There was a freedom in knowing that we didn’t have to explain or justify our experience to the room, because on some level, we all got it. We didn’t just sympathize with the experiences that we were talking about, we lived them. Living with a disability can be lonely; and feeling like you can’t be your whole self can be exhausting.
A participant reached out following the event and shared this: “I am still processing the whole thing, but I can tell you that the impact on me was profound. I am working on telling anyone and everyone about the importance of events like this at the BCTF and the importance of amplifying disability justice within our union, especially given the intersectionality of it all.”

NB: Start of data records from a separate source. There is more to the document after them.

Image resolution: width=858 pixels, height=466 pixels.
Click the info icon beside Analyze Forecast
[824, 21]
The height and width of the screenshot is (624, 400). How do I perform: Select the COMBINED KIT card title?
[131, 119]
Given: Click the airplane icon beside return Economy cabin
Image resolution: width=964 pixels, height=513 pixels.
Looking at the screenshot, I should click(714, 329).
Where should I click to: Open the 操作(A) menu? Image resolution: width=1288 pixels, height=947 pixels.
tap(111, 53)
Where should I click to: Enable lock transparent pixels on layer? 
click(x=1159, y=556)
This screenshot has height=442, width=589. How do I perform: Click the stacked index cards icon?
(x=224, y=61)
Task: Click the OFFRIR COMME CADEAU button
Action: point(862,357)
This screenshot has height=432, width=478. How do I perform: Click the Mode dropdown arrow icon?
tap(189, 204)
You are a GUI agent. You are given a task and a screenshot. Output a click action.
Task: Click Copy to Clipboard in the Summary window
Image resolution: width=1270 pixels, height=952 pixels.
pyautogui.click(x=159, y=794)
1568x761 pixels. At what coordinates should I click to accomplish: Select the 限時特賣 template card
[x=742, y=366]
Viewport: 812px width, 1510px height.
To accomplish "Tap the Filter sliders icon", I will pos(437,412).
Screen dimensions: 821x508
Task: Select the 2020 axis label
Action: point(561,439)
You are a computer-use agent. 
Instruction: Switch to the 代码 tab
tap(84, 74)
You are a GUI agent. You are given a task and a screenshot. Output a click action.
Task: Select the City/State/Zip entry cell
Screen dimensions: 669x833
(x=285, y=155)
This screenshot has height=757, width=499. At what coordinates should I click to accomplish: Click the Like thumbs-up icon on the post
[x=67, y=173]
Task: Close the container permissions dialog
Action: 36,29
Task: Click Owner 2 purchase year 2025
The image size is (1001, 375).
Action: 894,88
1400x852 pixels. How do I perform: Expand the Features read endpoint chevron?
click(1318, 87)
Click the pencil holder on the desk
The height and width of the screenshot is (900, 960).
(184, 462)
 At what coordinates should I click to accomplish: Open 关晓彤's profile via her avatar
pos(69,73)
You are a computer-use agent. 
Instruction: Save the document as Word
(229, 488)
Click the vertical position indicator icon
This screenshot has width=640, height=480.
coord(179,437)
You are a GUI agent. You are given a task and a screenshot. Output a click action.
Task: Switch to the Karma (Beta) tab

During the visioning session participants were asked to dream about what teaching and the union would look like if they could change anything. We dreamed about a time when there would be unlimited sick leave, flexible FTEs, easy job shares, schools that were all physically accessible, and more professional development available for all teachers around ableism. The integration of child and health care into schools and the reimagining of schools as community spaces and hubs would also lead to a brighter future for public education. We dreamed about the value of people being more than what they are able to do—a time when every interaction is humanizing.
Disability justice is by nature intersectional, and the participants were able to explore how their lived experiences were similar and different to each other and to think about who wasn’t in the room and why that might be. Disability justice as a framework is a way to think about disability that centres intersectionality and the experiences of people who live at the intersecting junctures of oppressions. This includes, but is not limited to, disabled people of colour, immigrants with disabilities, queers with disabilities, and trans and gender non-conforming people. Disability justice also centres the notion of interdependence, and, as Mia Mingus explains, the importance of “…moving away from the ‘myth of independence’ and the idea that everyone can and should do everything on their own, because no one does it on their own.”(1)
These summits are a starting point for us to explore disability justice while building community and working on the ways ableism shows up in our schools, classrooms, and union. If these past two events are any indication, this work is always best done in community, with delicious food and an expectation of interdependency.